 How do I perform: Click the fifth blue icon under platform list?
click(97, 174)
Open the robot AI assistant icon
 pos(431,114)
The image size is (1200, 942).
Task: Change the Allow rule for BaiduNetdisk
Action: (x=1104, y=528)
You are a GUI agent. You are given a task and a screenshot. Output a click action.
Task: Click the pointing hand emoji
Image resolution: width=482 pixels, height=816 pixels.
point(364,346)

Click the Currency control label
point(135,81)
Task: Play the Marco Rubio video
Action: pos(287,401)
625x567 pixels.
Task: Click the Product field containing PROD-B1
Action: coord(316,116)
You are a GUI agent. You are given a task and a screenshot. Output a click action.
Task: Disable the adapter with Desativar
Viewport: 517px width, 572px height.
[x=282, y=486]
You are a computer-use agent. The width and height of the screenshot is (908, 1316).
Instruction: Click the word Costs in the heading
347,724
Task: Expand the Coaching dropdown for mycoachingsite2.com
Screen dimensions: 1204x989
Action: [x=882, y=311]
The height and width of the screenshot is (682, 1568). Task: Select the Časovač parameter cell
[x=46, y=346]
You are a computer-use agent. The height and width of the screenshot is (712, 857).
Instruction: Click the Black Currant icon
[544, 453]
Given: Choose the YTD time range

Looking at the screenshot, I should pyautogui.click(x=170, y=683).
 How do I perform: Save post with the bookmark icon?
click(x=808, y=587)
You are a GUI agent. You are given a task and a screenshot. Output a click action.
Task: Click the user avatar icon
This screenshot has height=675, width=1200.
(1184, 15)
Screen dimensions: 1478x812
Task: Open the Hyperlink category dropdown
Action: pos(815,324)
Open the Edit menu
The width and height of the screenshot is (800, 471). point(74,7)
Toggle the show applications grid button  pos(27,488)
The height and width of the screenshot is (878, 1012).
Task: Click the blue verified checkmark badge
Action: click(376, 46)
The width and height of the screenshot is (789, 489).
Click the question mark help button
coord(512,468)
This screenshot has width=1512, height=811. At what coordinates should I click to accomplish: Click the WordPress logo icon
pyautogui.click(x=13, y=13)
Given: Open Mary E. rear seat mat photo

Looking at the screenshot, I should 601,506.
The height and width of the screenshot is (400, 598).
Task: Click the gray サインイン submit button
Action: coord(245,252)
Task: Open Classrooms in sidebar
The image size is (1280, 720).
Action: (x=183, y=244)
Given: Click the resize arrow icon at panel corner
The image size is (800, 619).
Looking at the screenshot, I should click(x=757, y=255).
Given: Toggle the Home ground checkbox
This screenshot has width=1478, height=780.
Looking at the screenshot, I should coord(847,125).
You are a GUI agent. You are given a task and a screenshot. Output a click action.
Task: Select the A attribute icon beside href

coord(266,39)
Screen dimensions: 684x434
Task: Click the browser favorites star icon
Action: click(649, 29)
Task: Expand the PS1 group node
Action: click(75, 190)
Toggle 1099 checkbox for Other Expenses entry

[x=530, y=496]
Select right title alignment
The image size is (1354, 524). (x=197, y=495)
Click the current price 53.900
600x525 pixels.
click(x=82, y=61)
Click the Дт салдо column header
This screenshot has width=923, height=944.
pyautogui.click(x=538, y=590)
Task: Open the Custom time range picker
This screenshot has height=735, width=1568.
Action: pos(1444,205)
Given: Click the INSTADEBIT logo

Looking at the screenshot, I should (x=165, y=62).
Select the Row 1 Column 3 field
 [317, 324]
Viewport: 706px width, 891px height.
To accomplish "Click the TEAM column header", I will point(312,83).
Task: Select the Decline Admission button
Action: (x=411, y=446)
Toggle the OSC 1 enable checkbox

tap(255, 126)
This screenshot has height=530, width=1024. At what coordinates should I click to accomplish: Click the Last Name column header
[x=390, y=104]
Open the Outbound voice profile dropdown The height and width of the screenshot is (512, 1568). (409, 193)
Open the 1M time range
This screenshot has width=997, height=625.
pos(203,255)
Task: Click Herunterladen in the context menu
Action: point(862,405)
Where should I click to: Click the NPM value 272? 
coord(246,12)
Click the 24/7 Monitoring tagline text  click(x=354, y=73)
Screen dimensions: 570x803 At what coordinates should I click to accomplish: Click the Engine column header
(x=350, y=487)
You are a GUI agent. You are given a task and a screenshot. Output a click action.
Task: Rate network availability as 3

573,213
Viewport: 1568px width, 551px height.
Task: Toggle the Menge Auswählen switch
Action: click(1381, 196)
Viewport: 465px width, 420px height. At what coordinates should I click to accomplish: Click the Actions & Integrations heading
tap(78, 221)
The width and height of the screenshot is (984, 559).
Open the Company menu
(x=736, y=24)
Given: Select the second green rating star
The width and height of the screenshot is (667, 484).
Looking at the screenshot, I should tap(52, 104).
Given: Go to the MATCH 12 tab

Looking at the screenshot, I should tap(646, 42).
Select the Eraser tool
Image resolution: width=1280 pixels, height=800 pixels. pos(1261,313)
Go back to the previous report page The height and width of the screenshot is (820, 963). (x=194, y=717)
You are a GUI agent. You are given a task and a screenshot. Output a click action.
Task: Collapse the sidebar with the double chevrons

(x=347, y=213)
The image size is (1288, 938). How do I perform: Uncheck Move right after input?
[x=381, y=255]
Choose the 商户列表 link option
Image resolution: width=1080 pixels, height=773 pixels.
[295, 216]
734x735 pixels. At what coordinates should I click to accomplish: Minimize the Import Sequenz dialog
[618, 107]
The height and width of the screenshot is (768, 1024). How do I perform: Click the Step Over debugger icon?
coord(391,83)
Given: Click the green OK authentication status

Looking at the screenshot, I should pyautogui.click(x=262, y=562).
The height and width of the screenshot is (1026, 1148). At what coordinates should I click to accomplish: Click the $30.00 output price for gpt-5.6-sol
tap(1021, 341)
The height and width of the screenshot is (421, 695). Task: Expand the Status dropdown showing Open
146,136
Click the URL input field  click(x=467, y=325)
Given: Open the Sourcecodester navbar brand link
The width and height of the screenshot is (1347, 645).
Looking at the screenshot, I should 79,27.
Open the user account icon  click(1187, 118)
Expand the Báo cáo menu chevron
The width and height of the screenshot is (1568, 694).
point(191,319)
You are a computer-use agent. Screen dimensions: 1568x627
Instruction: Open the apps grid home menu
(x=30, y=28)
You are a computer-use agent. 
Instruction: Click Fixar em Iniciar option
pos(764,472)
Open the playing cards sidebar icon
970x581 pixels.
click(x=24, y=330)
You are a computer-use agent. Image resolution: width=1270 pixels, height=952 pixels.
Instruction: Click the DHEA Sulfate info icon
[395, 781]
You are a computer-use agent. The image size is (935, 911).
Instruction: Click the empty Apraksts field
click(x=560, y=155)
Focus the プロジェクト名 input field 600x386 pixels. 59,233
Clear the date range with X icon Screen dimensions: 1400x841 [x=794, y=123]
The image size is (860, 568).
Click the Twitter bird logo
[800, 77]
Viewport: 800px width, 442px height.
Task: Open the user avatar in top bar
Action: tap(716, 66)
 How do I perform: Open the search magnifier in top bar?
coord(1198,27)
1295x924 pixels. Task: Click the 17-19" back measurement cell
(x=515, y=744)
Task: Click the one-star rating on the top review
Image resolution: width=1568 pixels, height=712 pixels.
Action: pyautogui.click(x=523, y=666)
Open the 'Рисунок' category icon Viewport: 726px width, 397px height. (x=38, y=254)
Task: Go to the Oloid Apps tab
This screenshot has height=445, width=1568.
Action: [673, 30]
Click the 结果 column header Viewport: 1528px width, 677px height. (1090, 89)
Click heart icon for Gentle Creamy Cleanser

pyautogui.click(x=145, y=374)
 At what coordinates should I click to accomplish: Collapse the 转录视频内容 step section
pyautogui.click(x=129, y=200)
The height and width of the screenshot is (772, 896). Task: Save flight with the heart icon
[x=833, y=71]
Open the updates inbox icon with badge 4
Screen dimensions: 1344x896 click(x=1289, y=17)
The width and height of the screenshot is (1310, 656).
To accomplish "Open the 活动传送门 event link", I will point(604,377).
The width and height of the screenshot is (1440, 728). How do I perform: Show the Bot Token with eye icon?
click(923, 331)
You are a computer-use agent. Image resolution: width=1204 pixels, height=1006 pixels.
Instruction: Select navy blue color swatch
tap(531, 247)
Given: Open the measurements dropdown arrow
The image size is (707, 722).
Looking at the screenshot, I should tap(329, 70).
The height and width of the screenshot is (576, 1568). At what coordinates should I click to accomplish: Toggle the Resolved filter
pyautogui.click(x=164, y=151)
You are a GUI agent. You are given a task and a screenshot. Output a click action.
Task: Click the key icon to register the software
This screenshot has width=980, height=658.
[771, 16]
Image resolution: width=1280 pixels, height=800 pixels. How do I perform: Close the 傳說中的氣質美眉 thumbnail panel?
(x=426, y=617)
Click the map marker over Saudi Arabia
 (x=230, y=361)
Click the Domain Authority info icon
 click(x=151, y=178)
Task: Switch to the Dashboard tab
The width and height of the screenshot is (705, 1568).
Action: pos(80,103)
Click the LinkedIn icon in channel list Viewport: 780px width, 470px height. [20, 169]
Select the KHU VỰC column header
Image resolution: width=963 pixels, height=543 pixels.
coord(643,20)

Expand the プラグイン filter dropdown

------------------------

> [What you have to do]: Locate all lines in the listing above with the word "computer" and copy them.

> [Answer for this exercise]:
You are a computer-use agent. The width and height of the screenshot is (908, 1316).
You are a computer-use agent. The height and width of the screenshot is (712, 857).
You are a computer-use agent. Screen dimensions: 1568x627
You are a computer-use agent. 
You are a computer-use agent. Image resolution: width=1270 pixels, height=952 pixels.
You are a computer-use agent. The image size is (935, 911).
You are a computer-use agent. Image resolution: width=1204 pixels, height=1006 pixels.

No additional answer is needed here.